If I were in the US I'd go with the Condor and mod it. That's said, someone posted here recently with a warning that the current production offering isn't as good as the original and lacks the distal taper. And in his opinion the current version was less pleasing to use and lacked the penetration of the original. Something like that.
My reasoning is as follows:
I know you use a saw for efficiency at cross grain cutting as do I. On that, I'm assuming that whilst you want a chopper, like me, a huge a mount of clout would be wasted on you because you'd use a saw rather than waste effort thrashing at big stuff. And that a huge amount of mass would just be an incumbrance. Yet a bit of weight forward is desirable for delivering energy in a compact format in a way regular skinny machetes can't. Right, so why do I love the Martindale #2 yet I'm recommending you find a good Condor. Double standard? Nah -
I must say that I've been tempted to snag a Condor a couple of times. The only reason being that I think the Condor handle is far better as stock than the one the #2 has. I don't bother now for a bunch of reasons, but the single biggest change I have ever made to a #2 to get it to give a great effortless swing was the addition of a big birds beak on the arse end of the handle. The Condor comes with that so no work required on your part there.
The #2 requires a bunch of work to profile the blade to what I consider great performance. If you don't have power tools or the patience for that you'll settle and it'll piss you off. You'll be able to mash wood but you'll never get good deep penetration and whilst it will cut through green flimsy stuff if it is sharp it'll never whip through brambles. It'll just beat them out the way. Not good enough. A genuine [* more on this later] #2 ships with what looks like a Scandi grind. It needs a huge amount of relief at the shoulder to get it to cut through stuff properly. Even if you keep the very edge angle the same as they ship with dumping all that shoulder is paramount. That said, I'm very confident I'd be modifying this aspect if I ever bother to explore the Condor, but I'm absolutely certain about the #2. I've done enough of them to bet a finger.

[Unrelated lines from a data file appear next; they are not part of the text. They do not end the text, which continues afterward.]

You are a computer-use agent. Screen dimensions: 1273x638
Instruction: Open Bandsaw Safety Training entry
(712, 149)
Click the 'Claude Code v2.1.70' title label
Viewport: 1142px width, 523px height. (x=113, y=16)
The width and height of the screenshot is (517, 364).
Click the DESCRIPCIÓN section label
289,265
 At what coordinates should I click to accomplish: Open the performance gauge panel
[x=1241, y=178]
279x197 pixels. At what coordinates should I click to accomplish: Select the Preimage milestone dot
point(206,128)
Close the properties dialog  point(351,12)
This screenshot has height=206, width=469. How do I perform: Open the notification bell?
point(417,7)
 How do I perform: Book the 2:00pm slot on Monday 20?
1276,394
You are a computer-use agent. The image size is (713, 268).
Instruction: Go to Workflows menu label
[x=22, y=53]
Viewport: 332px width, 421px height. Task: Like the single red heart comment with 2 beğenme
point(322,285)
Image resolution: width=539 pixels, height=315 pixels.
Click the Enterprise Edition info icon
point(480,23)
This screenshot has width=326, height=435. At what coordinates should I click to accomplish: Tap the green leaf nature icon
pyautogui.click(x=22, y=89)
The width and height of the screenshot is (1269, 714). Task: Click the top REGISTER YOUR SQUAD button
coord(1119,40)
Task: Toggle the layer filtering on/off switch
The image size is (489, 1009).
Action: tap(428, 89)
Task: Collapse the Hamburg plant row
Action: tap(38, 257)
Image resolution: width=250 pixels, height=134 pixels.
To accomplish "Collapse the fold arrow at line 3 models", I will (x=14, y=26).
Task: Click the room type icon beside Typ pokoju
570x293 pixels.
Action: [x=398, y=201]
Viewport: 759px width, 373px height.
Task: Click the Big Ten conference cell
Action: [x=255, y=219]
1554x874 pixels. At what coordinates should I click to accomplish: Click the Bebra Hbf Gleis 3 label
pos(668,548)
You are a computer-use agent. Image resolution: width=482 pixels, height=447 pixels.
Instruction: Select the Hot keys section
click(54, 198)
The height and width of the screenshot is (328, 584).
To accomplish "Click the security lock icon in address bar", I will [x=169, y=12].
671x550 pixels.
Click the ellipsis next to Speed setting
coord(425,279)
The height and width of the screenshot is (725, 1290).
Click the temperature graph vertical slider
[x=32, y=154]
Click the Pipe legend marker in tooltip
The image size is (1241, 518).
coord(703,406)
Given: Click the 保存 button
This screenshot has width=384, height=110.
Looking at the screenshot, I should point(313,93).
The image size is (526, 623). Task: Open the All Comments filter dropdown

For my needs the #2 has the advantage in that is much lighter. That said, the Condor has a section of blade that is totally useless to me. I think that Condor tip has its uses for path clearing at ground level but to me that is irrelevant. I suspect that may well be the case for you. Cutting it off has the advantages of reducing weight, making the tool more compact, giving you a useful point, and I dare say makes the knife a good deal quicker in the hand because of the balance change. I'd do this -
Last, and rounding out this bit, although I can't remember the exacts I think the Condor is run harder than the #2. Whether that's a blessing or curse debatable. As a knife that strikes me as better for edge holding, but I've never had a problem with the edge holding of the #2. So I can just enjoy the enhanced toughness of it.
Bang for the buck - Given both would just be platforms for me to mod, and that the Condor ships with a better handle, and that I could get a
Condor $10 cheaper in the US than I could a
#2, the Condor wins.
Caveats. I've flagged
this up before as suspicious.
1] The grind looks wrong for a genuine NIB #2.
2] And what's that with the price? I can't get them new here cheaper than £25 GBP - $38.22 USD from anywhere here. Not been able to for quite a while. I might be lucky and pick up a battered one in a surplus store for less than that but
achtung!!!. Somehow those folk are getting them from England and selling them for $29.95 USD - £19.50 GBP. Till someone provides me with evidence to the contrary I'm calling that a rat.